By default, the output of this workspace writes to $(FME_SHAREDRESOURCE_DASHBOARD)\dashboards\FlowAIPerformance.html allowing you to visualize the report on the Jobs > Dashboard

Considerations

The flexibility of the provided workspace allows FME Flow Administrators to tailor AI integration to their organization's security policies and operational requirements. While this template utilizes OpenAI's GPT-4 for analysis, it is designed to be adaptable to various AI services. Organizations preferring to use Anthropic Claude on AWS, for instance, can easily switch to the AWSBedrockConnector or opt for the LocalGenerativeAICaller for on-premise large language models (LLMs).

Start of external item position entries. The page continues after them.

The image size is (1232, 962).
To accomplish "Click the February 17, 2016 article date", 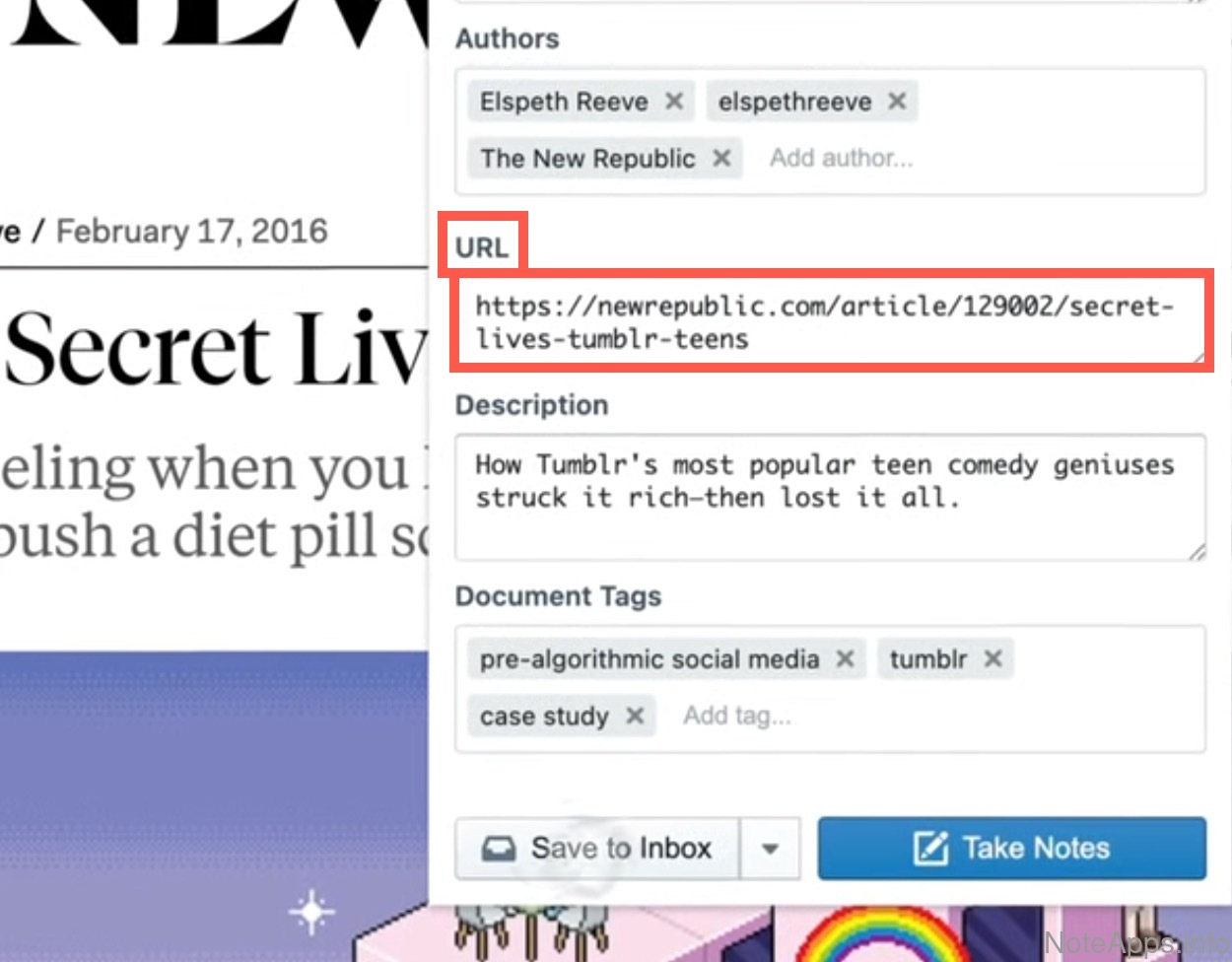I will click(x=191, y=231).
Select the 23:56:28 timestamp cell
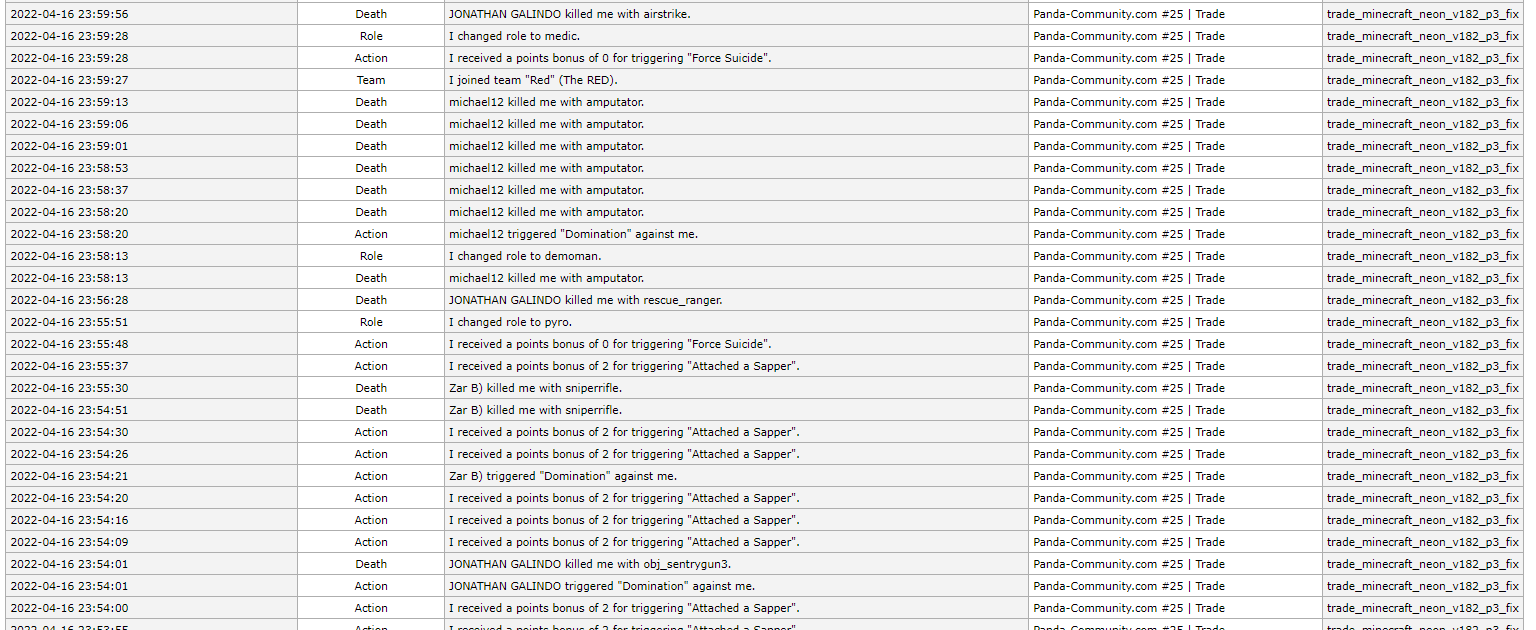This screenshot has height=630, width=1536. point(69,300)
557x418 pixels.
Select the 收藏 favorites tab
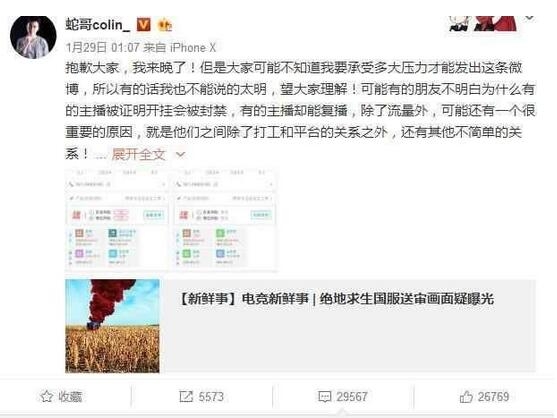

Furthermore, the workspace can be customized to target specific error messages or warnings, ensuring the prompts are finely tuned to meet your organization's unique needs. This generic template is a foundational tool for FME Flow Administrators to optimize workflows and enhance the system's performance and reliability.

Configured to operate in batch mode, the provided workspace processes a defined number of days' worth of job logs upon deployment to FME Flow and scheduling according to the review period set within the workspace. An alternative execution strategy involves creating an automation that triggers the workspace upon job failure, initiating the process from the point of log file download with the HTTPCaller_2. This eliminates the need for comparative job statistic analysis, focusing solely on the failed job's log.

Adaptation of the workspace can range from batch processing, focusing on failed jobs, or honing in on specific log file indicators, providing a versatile approach to enhance system performance and preemptive issue resolution. This adaptability ensures that FME Flow Administrators can align the workspace's functionality with their operational strategies and objectives.